According to Mr. Napier, Brazil is the key country in these negotiations. Mexico is in good shape. Argentina will probably follow Brazil's example. But Brazil has borrowed too much money. It has debts of $90 billion, yet it exports only about $20 billion a year.

Right now Brazil has a trade surplus. This provides a month-by-month source of liquidity that can be used to finance imports. In theory, Brazil could stop servicing its debts and use the extra funds to finance more imports, thus permitting faster domestic growth. But, as Mr. Napier notes, the risks would be enormous. If the price of oil increased (oil accounts for about half of Brazil's imports), the Latin nation would be strapped for funds. Or if another world recession occurred later this decade and Brazil's commodity exports dropped in price, again the country might have to impose even greater economic stringency at home than today. Their ability to borrow abroad would be practically nil.

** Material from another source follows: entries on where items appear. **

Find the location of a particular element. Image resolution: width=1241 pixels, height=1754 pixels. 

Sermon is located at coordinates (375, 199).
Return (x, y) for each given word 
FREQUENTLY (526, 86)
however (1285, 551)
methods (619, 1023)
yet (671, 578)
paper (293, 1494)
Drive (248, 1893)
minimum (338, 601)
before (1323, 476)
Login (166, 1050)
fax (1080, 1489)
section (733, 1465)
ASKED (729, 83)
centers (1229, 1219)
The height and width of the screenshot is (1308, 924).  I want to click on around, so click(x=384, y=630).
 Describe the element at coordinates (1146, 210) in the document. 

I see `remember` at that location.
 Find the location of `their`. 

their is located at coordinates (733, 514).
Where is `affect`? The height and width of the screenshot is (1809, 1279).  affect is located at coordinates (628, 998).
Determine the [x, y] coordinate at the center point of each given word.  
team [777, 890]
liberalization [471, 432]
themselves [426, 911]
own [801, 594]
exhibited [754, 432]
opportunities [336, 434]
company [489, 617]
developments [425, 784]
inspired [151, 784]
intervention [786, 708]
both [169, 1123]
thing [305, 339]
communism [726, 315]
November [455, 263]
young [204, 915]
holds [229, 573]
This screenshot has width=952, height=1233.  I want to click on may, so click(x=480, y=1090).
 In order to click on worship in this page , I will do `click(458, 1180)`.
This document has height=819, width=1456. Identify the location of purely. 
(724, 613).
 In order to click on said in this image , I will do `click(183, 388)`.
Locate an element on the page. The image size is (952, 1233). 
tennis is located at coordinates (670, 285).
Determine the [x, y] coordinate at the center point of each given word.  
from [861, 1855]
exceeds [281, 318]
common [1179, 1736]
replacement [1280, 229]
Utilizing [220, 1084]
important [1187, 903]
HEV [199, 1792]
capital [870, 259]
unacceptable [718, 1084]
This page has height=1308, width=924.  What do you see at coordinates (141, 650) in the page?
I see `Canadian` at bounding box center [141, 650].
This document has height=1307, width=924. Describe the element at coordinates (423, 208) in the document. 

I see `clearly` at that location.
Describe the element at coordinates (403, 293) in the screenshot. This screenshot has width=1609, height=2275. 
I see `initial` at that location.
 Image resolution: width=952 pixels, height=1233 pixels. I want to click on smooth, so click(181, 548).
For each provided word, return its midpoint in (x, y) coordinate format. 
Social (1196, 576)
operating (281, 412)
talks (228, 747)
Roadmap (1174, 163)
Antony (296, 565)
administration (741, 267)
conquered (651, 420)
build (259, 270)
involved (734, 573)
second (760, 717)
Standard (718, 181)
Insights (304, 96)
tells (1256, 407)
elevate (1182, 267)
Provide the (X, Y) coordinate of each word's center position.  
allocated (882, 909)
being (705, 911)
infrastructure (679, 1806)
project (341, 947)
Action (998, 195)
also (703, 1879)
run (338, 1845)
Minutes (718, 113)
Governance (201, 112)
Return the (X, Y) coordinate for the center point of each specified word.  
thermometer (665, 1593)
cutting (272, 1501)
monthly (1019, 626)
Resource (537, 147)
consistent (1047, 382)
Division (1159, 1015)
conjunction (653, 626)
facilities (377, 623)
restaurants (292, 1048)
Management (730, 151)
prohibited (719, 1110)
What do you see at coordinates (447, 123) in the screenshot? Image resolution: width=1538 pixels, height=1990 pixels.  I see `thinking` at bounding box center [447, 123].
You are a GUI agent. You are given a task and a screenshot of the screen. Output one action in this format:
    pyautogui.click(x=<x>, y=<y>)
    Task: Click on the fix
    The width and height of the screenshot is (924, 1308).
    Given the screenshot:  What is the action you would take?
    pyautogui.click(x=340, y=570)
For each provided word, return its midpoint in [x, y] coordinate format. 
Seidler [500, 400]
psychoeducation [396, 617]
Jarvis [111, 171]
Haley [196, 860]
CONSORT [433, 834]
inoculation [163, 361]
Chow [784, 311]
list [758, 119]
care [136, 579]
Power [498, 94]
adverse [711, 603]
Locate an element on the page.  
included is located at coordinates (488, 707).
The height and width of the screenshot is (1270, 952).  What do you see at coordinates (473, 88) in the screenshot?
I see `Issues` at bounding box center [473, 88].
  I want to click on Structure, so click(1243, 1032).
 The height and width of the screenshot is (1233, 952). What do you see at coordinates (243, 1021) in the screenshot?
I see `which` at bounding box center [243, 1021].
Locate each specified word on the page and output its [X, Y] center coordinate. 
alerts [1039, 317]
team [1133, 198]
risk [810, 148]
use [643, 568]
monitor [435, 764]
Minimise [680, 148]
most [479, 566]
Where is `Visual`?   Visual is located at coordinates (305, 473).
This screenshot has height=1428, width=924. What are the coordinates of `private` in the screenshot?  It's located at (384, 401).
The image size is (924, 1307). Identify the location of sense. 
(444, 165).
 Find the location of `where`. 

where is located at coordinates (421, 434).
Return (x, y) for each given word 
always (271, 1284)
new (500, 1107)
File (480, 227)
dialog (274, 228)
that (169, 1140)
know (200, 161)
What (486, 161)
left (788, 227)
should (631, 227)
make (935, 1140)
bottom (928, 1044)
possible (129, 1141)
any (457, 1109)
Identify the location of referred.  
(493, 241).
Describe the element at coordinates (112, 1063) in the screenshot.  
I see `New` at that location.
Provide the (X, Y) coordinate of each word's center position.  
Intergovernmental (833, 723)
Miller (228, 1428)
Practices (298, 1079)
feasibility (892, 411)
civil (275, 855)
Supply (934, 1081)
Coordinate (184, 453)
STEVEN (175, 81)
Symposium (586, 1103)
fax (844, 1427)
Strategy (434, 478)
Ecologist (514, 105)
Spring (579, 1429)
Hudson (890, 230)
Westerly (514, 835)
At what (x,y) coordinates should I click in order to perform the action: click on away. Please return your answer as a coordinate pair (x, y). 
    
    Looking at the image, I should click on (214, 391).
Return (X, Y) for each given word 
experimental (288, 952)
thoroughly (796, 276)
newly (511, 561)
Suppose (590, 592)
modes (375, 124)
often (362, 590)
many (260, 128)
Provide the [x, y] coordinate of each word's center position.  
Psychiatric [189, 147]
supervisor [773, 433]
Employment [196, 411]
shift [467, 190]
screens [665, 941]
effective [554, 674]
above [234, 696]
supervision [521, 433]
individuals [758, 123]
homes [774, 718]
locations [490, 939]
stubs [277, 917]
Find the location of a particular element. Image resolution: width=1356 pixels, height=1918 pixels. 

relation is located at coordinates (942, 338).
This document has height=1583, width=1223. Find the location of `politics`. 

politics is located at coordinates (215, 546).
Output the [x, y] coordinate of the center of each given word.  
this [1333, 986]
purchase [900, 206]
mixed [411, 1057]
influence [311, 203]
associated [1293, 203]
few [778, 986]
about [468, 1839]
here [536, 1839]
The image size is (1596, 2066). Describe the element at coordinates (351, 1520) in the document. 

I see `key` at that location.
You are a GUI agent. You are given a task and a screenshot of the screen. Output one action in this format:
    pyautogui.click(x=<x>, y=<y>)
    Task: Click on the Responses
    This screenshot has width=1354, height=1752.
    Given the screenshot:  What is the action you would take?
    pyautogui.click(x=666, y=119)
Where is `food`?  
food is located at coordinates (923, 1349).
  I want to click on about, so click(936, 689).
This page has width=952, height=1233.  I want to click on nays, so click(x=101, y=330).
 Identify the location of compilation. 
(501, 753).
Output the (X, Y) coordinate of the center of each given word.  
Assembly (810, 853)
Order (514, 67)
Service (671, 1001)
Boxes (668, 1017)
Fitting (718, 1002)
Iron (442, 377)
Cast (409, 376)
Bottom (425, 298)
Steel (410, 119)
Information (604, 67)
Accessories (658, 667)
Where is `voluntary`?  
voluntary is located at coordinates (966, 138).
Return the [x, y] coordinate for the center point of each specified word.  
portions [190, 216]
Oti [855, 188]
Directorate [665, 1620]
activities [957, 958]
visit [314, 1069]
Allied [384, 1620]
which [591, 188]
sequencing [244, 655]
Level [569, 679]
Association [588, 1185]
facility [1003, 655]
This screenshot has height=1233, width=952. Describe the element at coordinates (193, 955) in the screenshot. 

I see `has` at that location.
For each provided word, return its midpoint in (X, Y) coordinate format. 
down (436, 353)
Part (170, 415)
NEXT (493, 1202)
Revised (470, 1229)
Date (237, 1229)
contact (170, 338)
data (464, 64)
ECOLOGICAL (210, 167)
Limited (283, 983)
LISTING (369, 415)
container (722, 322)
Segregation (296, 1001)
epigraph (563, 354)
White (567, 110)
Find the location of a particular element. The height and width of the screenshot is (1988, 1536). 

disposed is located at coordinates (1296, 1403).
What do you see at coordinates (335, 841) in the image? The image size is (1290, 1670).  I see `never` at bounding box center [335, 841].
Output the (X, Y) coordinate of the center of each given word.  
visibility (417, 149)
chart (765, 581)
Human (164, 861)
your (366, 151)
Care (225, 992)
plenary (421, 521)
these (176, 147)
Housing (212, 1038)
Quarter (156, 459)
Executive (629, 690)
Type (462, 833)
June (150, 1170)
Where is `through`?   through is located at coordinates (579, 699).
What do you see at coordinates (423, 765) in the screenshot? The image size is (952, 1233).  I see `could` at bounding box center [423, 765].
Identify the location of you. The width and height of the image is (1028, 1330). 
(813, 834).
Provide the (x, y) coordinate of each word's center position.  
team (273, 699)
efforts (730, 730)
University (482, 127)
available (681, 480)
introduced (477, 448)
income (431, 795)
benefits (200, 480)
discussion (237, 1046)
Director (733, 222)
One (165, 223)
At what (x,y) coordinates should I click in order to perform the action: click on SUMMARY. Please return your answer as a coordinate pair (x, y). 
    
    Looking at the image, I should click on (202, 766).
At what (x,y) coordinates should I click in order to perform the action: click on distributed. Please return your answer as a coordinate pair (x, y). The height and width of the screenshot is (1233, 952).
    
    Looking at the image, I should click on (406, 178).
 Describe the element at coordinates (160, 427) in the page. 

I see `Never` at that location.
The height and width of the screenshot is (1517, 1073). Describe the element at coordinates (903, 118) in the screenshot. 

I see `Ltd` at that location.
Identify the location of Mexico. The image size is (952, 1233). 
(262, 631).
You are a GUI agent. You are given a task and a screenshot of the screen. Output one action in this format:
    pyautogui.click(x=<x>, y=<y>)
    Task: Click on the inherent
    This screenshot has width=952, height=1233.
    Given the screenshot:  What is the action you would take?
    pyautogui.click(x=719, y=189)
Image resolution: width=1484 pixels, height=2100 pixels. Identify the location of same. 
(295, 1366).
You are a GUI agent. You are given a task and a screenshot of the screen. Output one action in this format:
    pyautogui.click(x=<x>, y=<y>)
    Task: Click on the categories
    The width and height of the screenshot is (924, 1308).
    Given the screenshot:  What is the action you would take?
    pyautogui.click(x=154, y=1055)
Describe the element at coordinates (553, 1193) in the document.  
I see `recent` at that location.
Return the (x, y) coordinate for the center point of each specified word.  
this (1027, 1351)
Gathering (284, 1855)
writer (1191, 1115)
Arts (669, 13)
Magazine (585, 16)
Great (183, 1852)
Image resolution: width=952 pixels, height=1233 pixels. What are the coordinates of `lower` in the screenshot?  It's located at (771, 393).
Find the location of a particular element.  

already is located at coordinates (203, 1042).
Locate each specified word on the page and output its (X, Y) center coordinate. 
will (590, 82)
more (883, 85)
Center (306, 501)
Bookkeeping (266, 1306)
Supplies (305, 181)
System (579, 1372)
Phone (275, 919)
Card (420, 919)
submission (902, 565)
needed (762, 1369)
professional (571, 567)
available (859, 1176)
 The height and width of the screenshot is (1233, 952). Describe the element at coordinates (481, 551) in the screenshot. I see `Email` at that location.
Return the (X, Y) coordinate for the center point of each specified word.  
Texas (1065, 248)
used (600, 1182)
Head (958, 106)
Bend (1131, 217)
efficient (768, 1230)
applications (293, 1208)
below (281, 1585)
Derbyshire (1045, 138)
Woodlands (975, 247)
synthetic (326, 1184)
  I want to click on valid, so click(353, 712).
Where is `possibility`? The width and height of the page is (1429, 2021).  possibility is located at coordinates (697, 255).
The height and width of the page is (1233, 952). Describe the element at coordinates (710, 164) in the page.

Brazil is expected to sign a deal with the IMF today which should meet some of its current financing needs. At the moment, it has won a specially sweet deal whereby it is not only not repaying the principal on its loans, but it's borrowing funds to pay some of the interest on its debts. Nonetheless, the economic constraint has caused considerable political turmoil in the nation. Mr. Napier suspects it could be that the Brazilian legislature will reject the IMF deal. Under the Brazilian Constitution, however, the IMF letter of intent could be approved by government fiat after two months.

But that won't end the hassle. Napier notes that negotiations with commercial bankers will follow. And there will likely be further negotiations in subsequent years. The deals will often seem like ''extreme patchwork.''

Whatever, the fact that there is a decided common interest in resolving the debt problems means that they will probably be handled, though in a messy way.